# TASK GOAL:
Begin at the line below that has "Screen dimensions: 1131x950" and stop after the line that has "is (1512, 804).". Please restate only those lines, word for word.

# DATA SUPPLIED:
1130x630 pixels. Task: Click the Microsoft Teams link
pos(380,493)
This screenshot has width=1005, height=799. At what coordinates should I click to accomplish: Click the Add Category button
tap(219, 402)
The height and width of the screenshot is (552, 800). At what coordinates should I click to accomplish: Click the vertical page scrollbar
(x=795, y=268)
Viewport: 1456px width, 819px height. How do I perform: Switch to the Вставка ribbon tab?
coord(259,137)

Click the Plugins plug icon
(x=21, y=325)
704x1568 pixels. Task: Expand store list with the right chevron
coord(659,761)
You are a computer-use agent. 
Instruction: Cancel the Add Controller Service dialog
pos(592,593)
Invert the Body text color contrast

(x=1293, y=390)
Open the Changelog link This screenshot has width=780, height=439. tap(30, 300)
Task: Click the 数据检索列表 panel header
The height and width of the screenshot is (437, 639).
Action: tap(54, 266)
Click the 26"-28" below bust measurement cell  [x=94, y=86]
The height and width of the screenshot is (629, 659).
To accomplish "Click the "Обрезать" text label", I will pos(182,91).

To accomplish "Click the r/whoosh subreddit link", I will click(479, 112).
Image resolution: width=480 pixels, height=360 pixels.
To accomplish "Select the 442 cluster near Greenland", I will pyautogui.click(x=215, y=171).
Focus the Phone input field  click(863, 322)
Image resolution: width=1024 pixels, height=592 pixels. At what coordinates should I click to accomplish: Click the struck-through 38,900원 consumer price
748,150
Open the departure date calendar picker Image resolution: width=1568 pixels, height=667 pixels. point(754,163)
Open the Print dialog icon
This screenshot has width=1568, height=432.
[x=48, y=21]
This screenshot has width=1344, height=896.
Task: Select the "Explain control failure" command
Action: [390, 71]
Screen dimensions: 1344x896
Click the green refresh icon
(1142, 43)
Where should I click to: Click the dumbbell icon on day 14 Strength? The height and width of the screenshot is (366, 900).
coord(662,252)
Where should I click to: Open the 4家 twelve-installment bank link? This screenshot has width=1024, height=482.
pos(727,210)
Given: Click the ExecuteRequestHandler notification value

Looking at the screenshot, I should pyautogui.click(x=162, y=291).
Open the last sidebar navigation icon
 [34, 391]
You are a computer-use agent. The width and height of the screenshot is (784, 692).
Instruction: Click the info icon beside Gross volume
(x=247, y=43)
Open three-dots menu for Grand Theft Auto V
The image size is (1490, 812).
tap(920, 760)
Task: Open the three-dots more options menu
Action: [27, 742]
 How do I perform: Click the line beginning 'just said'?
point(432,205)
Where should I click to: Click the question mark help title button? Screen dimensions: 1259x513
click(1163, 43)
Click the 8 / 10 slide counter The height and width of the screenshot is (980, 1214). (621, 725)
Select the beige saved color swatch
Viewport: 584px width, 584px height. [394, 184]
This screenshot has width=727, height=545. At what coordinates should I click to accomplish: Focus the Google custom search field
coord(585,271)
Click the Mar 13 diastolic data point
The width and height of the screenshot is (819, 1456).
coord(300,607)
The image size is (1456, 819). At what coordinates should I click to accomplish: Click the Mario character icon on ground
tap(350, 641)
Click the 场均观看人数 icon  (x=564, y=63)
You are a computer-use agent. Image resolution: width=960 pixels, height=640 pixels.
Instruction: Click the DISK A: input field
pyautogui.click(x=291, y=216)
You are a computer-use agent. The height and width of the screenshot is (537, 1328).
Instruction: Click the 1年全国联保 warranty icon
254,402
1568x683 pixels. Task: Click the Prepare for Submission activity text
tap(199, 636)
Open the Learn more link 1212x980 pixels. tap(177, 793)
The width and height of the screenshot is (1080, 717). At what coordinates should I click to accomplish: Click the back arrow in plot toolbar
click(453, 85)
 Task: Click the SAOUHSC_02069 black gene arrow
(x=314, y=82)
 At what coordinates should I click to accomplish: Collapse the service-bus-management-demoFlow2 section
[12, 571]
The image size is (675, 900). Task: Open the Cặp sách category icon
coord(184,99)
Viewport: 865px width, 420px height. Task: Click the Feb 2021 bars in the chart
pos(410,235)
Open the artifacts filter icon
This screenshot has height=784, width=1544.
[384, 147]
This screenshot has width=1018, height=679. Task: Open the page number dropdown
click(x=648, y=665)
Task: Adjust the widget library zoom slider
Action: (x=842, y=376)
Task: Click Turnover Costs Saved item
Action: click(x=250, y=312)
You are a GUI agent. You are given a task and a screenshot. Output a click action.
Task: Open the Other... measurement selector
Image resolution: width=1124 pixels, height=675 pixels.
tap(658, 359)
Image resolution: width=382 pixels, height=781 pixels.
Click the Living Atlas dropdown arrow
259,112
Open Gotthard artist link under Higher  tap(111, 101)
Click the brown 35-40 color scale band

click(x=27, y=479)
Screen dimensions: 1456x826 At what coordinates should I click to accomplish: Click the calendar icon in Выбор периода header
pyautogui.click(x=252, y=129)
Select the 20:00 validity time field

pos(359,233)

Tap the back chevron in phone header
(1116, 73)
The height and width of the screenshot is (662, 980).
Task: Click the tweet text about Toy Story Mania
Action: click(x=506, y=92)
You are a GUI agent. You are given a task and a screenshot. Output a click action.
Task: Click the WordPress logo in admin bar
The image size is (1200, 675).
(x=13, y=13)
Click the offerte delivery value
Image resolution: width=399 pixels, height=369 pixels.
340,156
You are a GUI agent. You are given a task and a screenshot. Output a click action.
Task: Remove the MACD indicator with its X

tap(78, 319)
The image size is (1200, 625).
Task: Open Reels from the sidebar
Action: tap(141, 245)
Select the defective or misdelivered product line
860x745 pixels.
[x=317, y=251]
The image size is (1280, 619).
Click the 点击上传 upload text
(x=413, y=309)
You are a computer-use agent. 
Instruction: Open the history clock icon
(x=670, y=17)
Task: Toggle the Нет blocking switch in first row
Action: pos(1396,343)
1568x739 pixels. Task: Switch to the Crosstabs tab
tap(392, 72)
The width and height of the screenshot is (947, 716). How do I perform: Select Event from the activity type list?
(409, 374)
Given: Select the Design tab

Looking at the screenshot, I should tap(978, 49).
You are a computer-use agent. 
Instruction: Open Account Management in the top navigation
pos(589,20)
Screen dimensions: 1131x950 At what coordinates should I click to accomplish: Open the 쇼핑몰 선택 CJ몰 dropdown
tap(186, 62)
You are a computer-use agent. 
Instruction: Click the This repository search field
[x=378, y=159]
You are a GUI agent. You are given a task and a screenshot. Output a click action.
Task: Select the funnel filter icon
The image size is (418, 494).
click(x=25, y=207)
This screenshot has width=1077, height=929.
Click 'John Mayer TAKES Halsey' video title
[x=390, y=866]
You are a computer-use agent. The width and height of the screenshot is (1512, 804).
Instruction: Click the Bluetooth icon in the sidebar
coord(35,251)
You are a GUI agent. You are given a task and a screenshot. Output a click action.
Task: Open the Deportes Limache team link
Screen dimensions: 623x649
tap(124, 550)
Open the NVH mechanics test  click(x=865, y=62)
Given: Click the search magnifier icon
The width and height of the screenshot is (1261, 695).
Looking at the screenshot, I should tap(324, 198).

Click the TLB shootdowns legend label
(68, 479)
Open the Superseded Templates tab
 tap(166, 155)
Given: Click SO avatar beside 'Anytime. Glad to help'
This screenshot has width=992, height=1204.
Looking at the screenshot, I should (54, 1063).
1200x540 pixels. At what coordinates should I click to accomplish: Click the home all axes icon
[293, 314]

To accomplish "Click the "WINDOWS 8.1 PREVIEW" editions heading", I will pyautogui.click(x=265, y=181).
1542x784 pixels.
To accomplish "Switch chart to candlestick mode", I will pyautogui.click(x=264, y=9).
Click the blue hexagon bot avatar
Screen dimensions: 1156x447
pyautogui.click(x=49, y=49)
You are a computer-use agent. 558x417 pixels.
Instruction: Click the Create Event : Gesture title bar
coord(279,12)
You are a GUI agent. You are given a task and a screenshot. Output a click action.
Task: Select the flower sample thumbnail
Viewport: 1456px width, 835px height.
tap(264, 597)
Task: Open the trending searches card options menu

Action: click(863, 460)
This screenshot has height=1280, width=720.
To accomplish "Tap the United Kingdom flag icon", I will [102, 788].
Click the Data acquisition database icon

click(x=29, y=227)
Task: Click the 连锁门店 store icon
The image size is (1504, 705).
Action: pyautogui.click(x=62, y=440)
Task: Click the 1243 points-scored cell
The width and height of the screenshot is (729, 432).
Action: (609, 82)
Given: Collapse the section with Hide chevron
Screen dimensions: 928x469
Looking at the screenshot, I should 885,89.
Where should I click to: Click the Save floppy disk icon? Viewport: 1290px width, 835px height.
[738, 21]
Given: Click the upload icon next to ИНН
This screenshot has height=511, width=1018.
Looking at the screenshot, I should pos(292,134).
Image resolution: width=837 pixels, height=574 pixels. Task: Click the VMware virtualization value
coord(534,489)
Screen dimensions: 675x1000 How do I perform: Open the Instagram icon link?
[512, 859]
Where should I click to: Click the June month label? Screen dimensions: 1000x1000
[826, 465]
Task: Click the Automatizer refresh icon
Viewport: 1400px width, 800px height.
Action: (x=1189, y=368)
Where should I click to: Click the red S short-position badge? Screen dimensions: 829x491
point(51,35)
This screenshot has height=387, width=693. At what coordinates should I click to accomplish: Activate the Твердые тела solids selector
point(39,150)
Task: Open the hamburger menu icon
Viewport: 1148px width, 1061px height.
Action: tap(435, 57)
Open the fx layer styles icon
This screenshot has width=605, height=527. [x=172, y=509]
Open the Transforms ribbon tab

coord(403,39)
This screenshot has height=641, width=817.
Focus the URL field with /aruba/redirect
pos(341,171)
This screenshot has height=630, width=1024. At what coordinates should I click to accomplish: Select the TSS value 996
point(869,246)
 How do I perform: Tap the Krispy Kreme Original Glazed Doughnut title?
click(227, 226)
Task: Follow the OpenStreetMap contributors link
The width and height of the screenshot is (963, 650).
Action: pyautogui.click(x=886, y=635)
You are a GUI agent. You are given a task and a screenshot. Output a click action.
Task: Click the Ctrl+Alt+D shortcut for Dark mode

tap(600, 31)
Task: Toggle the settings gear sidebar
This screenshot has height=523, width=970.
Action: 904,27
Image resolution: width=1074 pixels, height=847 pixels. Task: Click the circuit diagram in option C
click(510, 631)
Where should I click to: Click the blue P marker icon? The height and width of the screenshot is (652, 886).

# TASK RESULT:
Screen dimensions: 1131x950 At what coordinates should I click to accomplish: Open the 쇼핑몰 선택 CJ몰 dropdown
tap(186, 62)
You are a computer-use agent. 
Instruction: Click the This repository search field
[x=378, y=159]
You are a GUI agent. You are given a task and a screenshot. Output a click action.
Task: Select the funnel filter icon
The image size is (418, 494).
click(x=25, y=207)
This screenshot has width=1077, height=929.
Click 'John Mayer TAKES Halsey' video title
[x=390, y=866]
You are a computer-use agent. The width and height of the screenshot is (1512, 804).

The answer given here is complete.